[Study material Boundary: Start]

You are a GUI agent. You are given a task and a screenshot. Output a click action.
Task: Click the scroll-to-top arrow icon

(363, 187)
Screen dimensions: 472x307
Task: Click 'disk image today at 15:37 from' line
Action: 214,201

[Study material Boundary: End]

• [Try it] From the records above, extract every entry exactly as given.

• [Response box]
You are a GUI agent. You are given a task and a screenshot. Output a click action.
Task: Click the scroll-to-top arrow icon

(363, 187)
Screen dimensions: 472x307
Task: Click 'disk image today at 15:37 from' line
Action: 214,201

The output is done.